Exercise goal: Across the records below, report how many lines include the word "Helens", stating the number alone.

Record set:
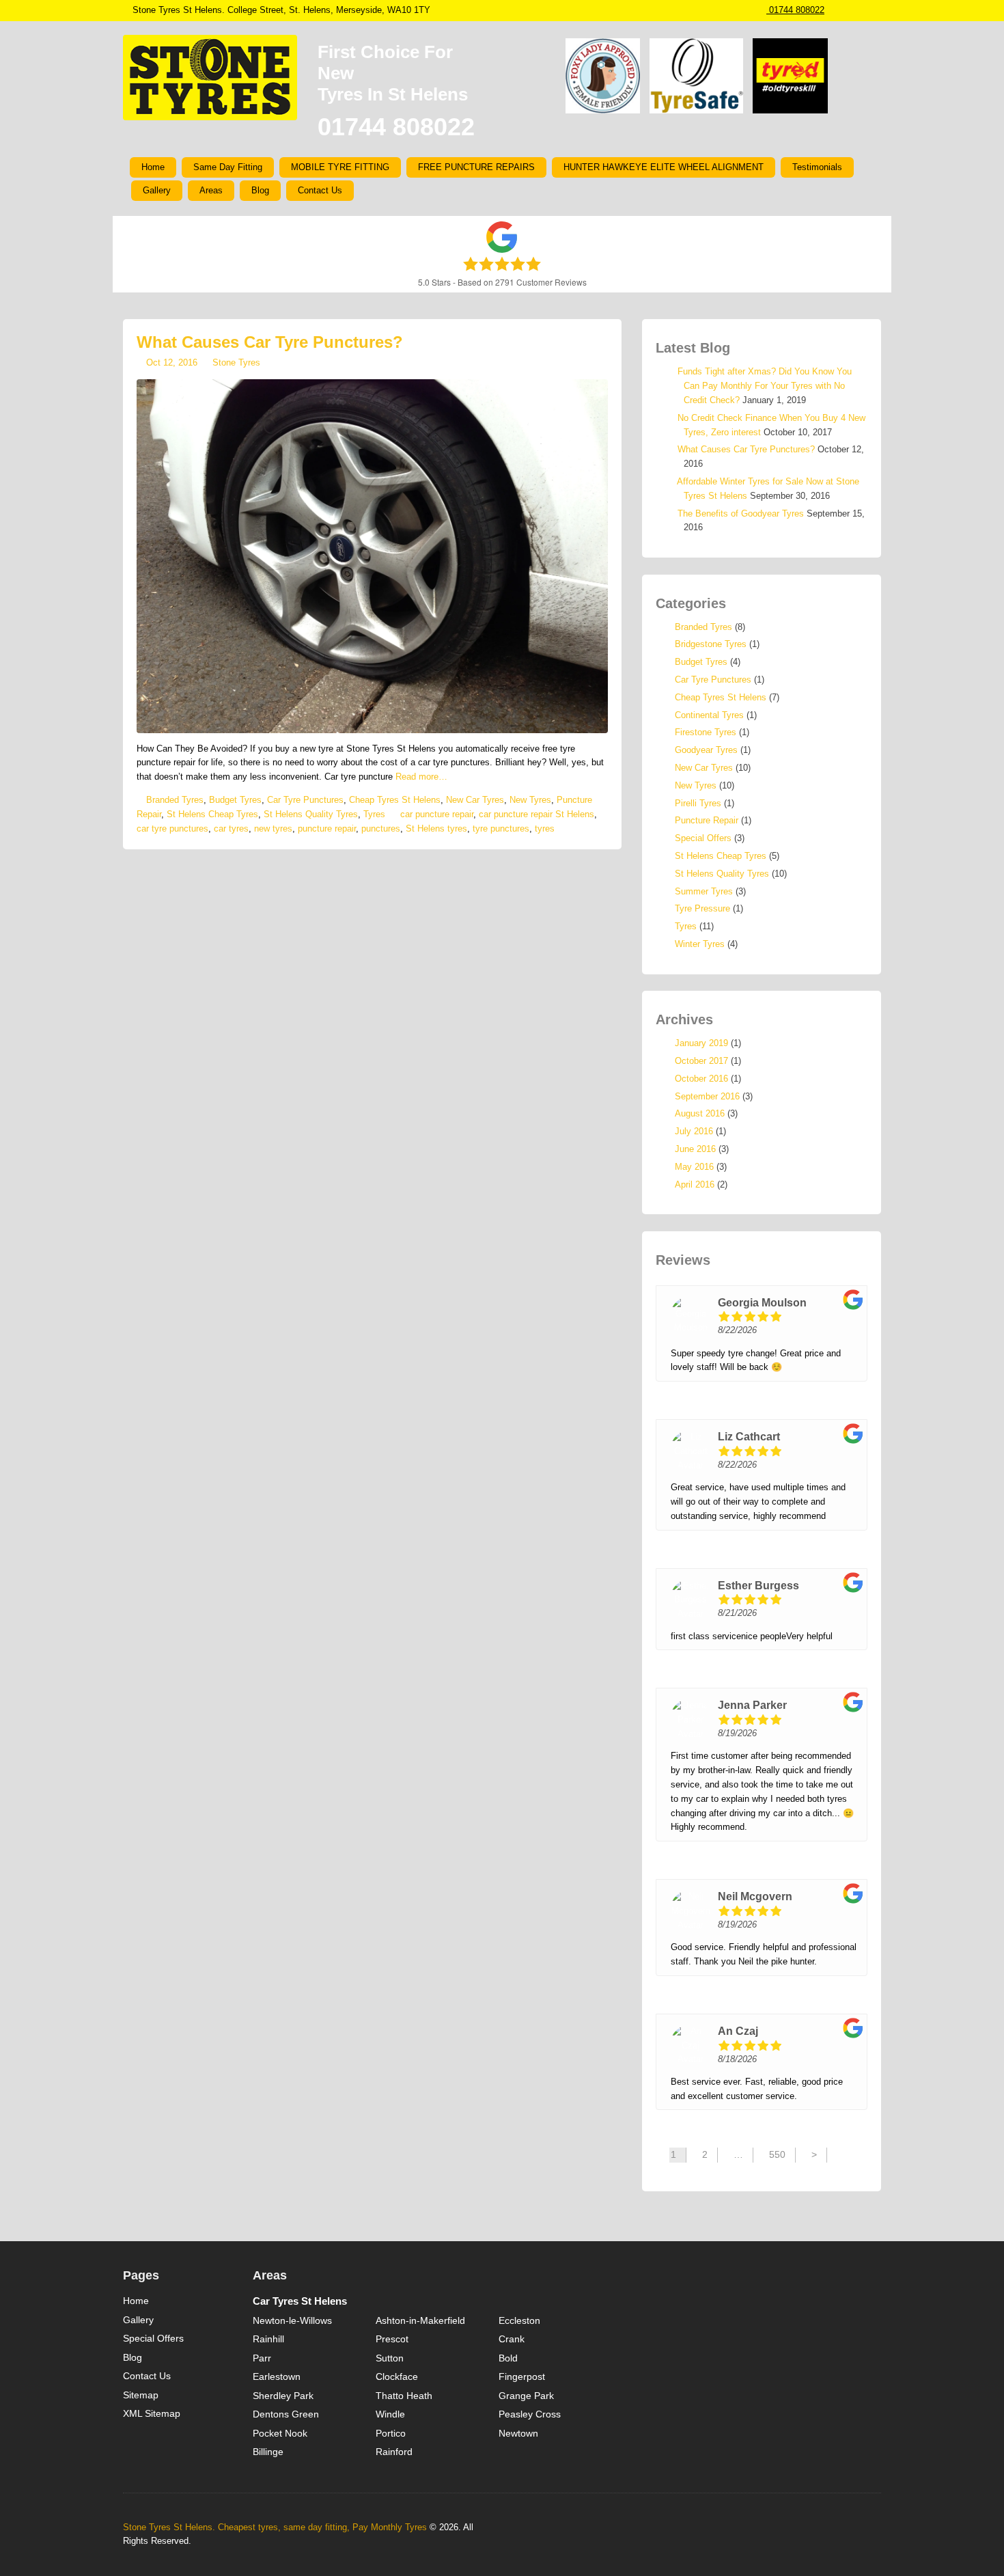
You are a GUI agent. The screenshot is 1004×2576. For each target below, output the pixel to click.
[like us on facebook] (848, 10)
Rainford (394, 2451)
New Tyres (530, 800)
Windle (390, 2414)
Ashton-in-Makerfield (420, 2320)
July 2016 (694, 1131)
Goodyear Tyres (706, 750)
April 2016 (694, 1184)
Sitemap (140, 2394)
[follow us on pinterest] (862, 10)
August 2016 (700, 1113)
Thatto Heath (404, 2395)
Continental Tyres (709, 715)
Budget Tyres (235, 800)
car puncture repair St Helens (536, 814)
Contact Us (320, 190)
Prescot (392, 2338)
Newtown (518, 2433)
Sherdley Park (283, 2395)
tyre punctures (501, 828)
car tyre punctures (172, 828)
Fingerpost (522, 2376)
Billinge (268, 2451)
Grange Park (526, 2395)
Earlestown (277, 2376)
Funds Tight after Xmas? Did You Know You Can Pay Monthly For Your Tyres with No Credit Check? (765, 385)
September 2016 (707, 1096)
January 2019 (701, 1043)
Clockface (397, 2376)
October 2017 (701, 1061)
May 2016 (694, 1167)
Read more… (421, 776)
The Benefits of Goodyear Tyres (741, 513)
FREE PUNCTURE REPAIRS (476, 167)
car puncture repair (436, 814)
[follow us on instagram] (834, 10)
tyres (545, 828)
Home (153, 167)
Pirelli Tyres (698, 803)
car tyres (231, 828)
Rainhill (268, 2338)
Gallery (157, 190)
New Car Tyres (475, 800)
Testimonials (817, 167)
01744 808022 (795, 10)
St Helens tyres (436, 828)
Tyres (374, 814)
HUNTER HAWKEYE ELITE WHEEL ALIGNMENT (663, 167)
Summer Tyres (704, 891)
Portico (391, 2433)
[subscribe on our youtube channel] (875, 10)
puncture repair (327, 828)
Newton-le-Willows (292, 2320)
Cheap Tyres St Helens (395, 800)
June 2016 (695, 1149)
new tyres (273, 828)
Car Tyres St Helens (300, 2301)
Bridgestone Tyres (711, 644)
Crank (512, 2338)
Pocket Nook (280, 2433)
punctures (380, 828)
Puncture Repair (706, 820)
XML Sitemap (151, 2413)
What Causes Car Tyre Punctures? (270, 342)
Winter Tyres (700, 944)
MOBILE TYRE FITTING (340, 167)
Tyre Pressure (702, 908)
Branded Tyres (175, 800)
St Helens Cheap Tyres (212, 814)
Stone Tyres (236, 362)
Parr (262, 2358)
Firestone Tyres (705, 732)
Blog (260, 190)
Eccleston (519, 2320)
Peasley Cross (530, 2414)
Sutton (390, 2358)
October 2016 (701, 1078)
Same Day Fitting (227, 167)
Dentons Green (286, 2414)
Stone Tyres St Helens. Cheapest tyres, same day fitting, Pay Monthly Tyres (275, 2527)
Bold (508, 2358)
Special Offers (703, 838)
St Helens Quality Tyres (311, 814)
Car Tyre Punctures (305, 800)
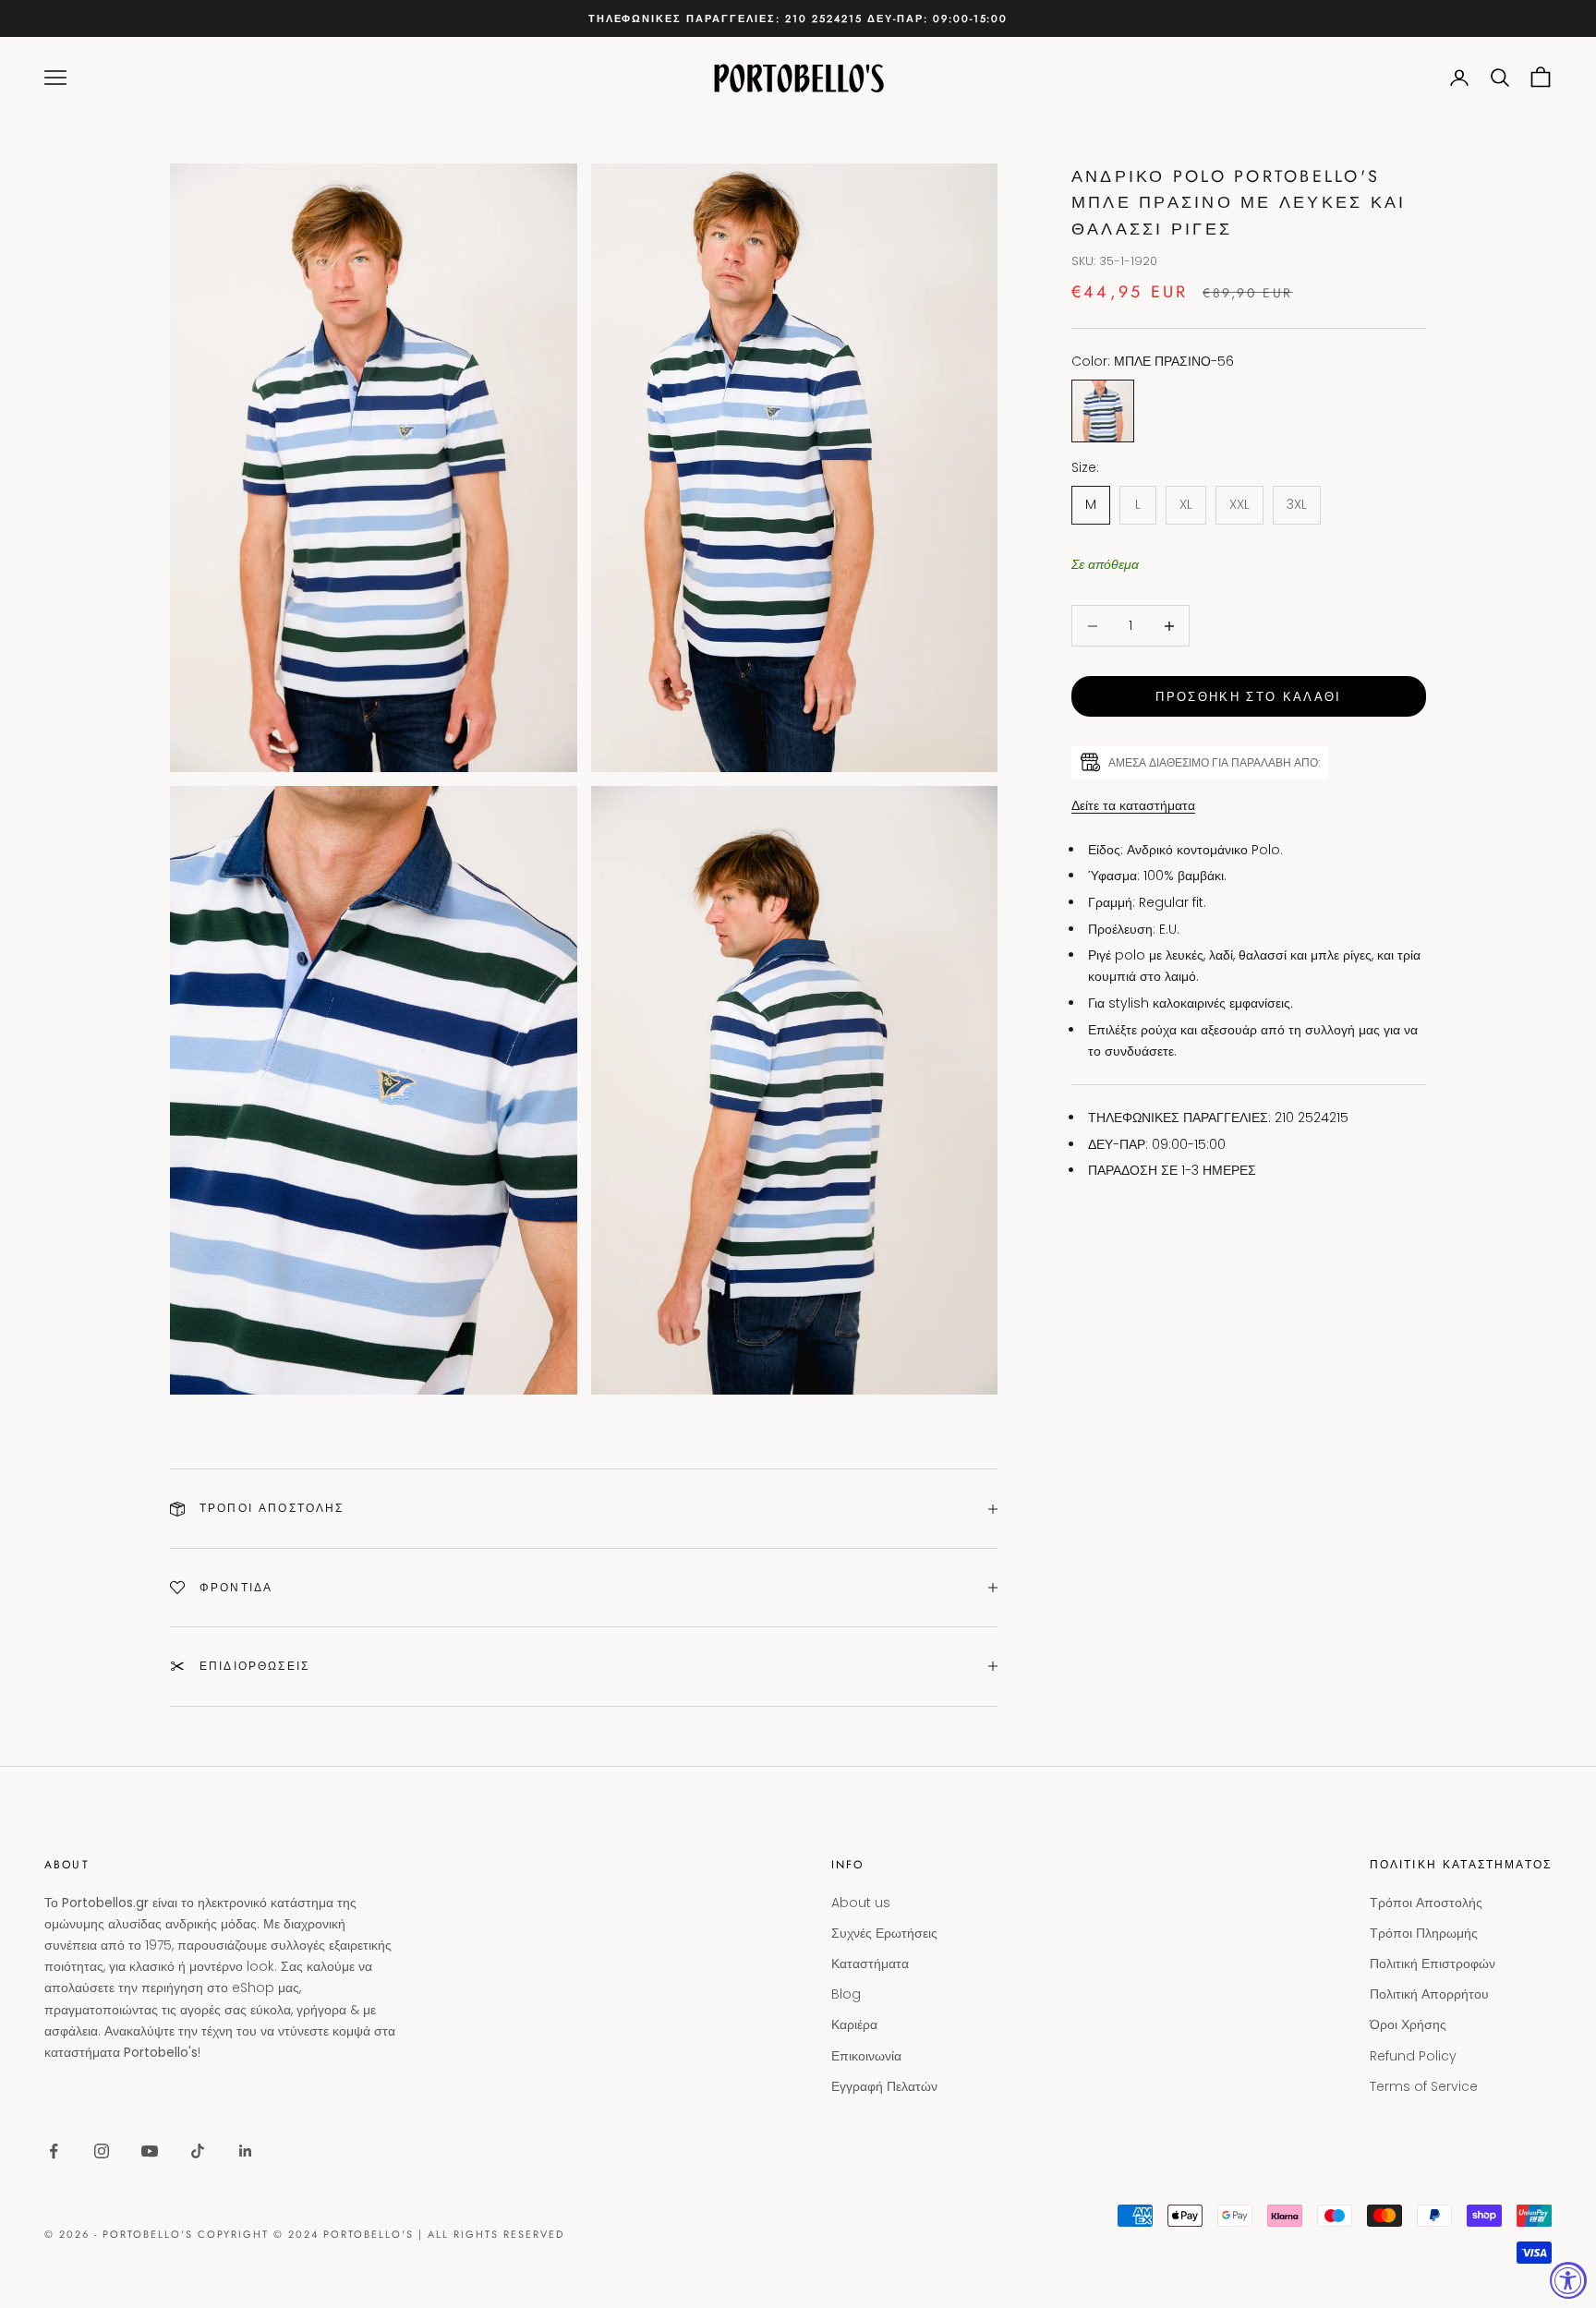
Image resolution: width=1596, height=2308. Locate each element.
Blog (846, 1994)
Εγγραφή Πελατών (884, 2086)
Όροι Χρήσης (1408, 2024)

Problem solution: 7